All transfections were performed using LT1 reagent (Mirus) according to manufacturer’s instructions. To generate virus for infection, in brief, 293T cells were transfected with pHDV-EGFP (1 μg), with or without pVif-HA (2.5 μg), pHCMV-G (0.25 μg), and variable concentrations of pFLAG-A3G or pFLAG-NTD-CTD2 (21, 42, 84, 170, or 340 ng). To maintain equivalent DNA amounts in the transfection mix, pcDNA3.1 was substituted as needed. Forty-eight hours post infection, virus was harvested, filtered with 0.45-μM filters, and stored at −80 °C. Capsid p24 measurements were analyzed using the HIV-1 p24 ELISA Kit (XpressBio) according to manufacturer’s instructions.

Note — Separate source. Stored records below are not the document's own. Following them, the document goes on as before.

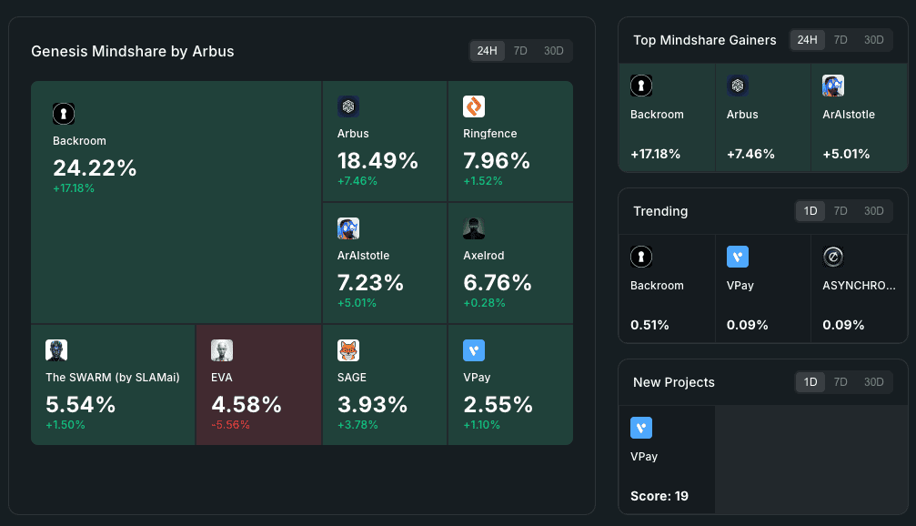This screenshot has height=526, width=916.
Task: Select 30D tab in Trending panel
Action: pyautogui.click(x=873, y=211)
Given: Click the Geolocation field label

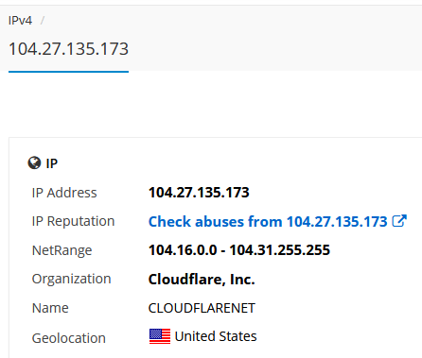Looking at the screenshot, I should click(x=69, y=338).
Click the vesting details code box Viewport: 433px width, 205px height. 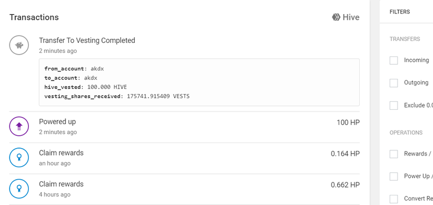pyautogui.click(x=199, y=82)
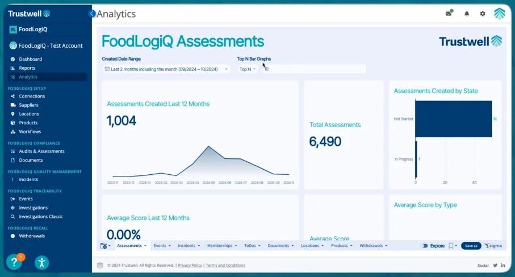Open the mail notifications icon
The width and height of the screenshot is (515, 277).
click(449, 14)
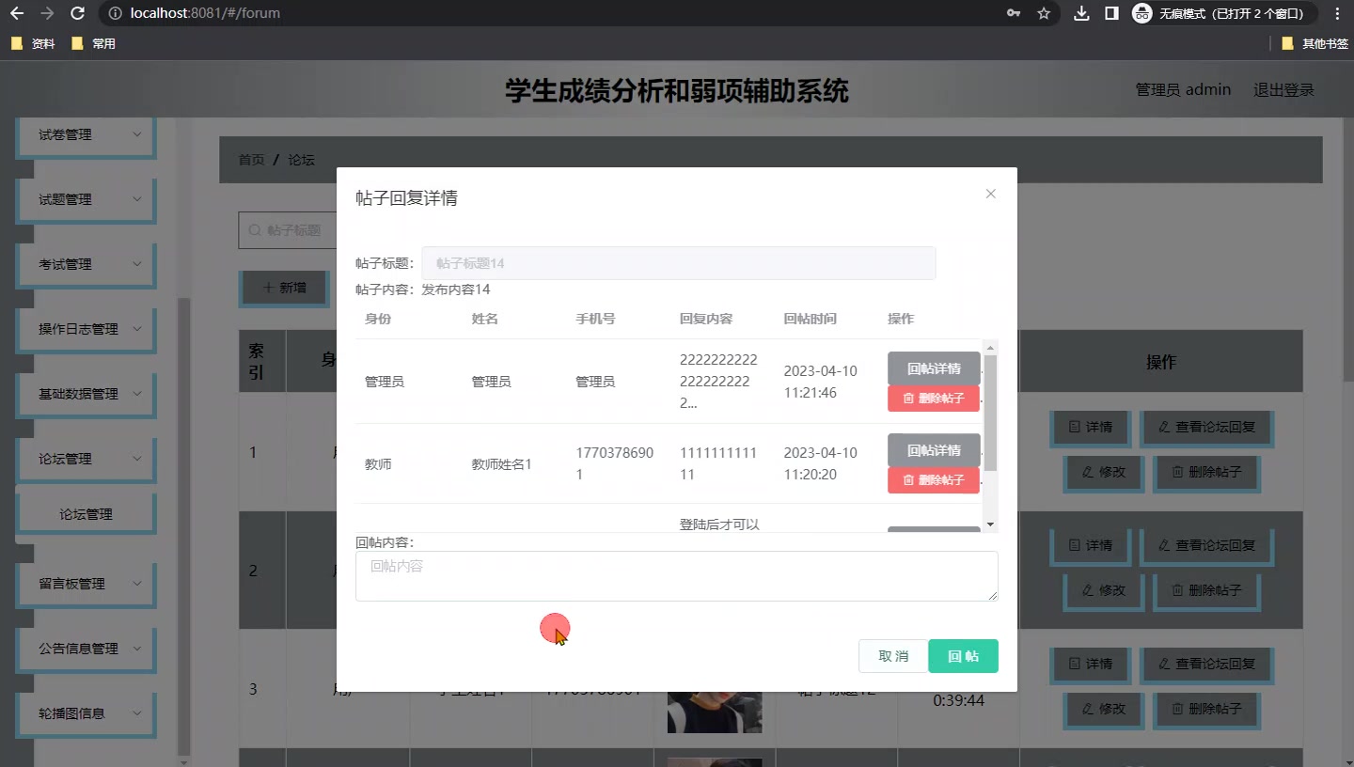Click the bookmark star icon in address bar
This screenshot has height=767, width=1354.
[x=1045, y=13]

Normalized p24 was used to infect 4000 TZM-bl cells in a 96-well plate, and 48 h post infection, luciferase activity was measured using a 96-well luminometer (LUMIstar Galaxy, BMG LABTECH). Data were plotted as the percent inhibition of luciferase activity versus the no A3G control. For some experiments, portions of the viral supernatant were spun through a 20% sucrose cushion (15,000 rpm, 2 h, 4 °C, in a Sorvall WX80 + ultracentrifuge) and concentrated 10-fold and used in experiments to determine virion encapsidation of FLAG-A3G and FLAG-NTD-CTD2 by western blotting analysis.

Cell lysates were made using CelLytic M (Sigma) solution containing Protease Inhibitor Cocktail (Roche), followed by a 10 min, 10,000×g spin to remove cellular debris. The cell lysates were mixed with NuPAGE LDS sample buffer (Invitrogen) containing β-mercaptoethanol and heated for 5 min at 95 °C. Samples were analyzed on 4–20% Tris-Glycine Gels (Invitrogen) using standard western blotting techniques. Proteins were detected with primary antibodies as follows: FLAG-A3G or FLAG-NTD-CTD2 (rabbit anti-FLAG polyclonal antibody, 1:5000 dilution, Sigma #F7425); Vif-HA (mouse anti-HA monoclonal antibody, 1:5000 dilution, Sigma #H3663); α-tubulin (mouse anti-α-tubulin antibody, 1:10,000 dilution, Sigma #T9026); Antibody against HIV-1 p24 (monoclonal, 1:10,000 dilution) was obtained through the NIH AIDS Reagent Program, Division of AIDS, NIAID, NIH: HIV-1 p24 Gag Monoclonal (#24-3) from Dr. Michael Malim (catalog #6458)71. An IRDye 800CW-labeled goat anti-rabbit secondary antibody (LI-COR #926-32211) was used at a 1:10,000 dilution to detect rabbit primary antibodies and an IRDye 680-labeled goat anti-mouse secondary antibody (LI-COR #926-68070) was used at a 1:10,000 dilution to detect mouse primary antibodies. Protein bands were visualized and quantified using an Odyssey Infrared Imaging System (LI-COR). Uncropped western blots are shown in Supplementary Figs. 6, 7, and 8.

Data Availability

Atomic coordinates and structural factors for the reported crystal structure have been deposited in the Protein Data Bank under the accession number 6BUX. Other data are available from the corresponding author upon reasonable request.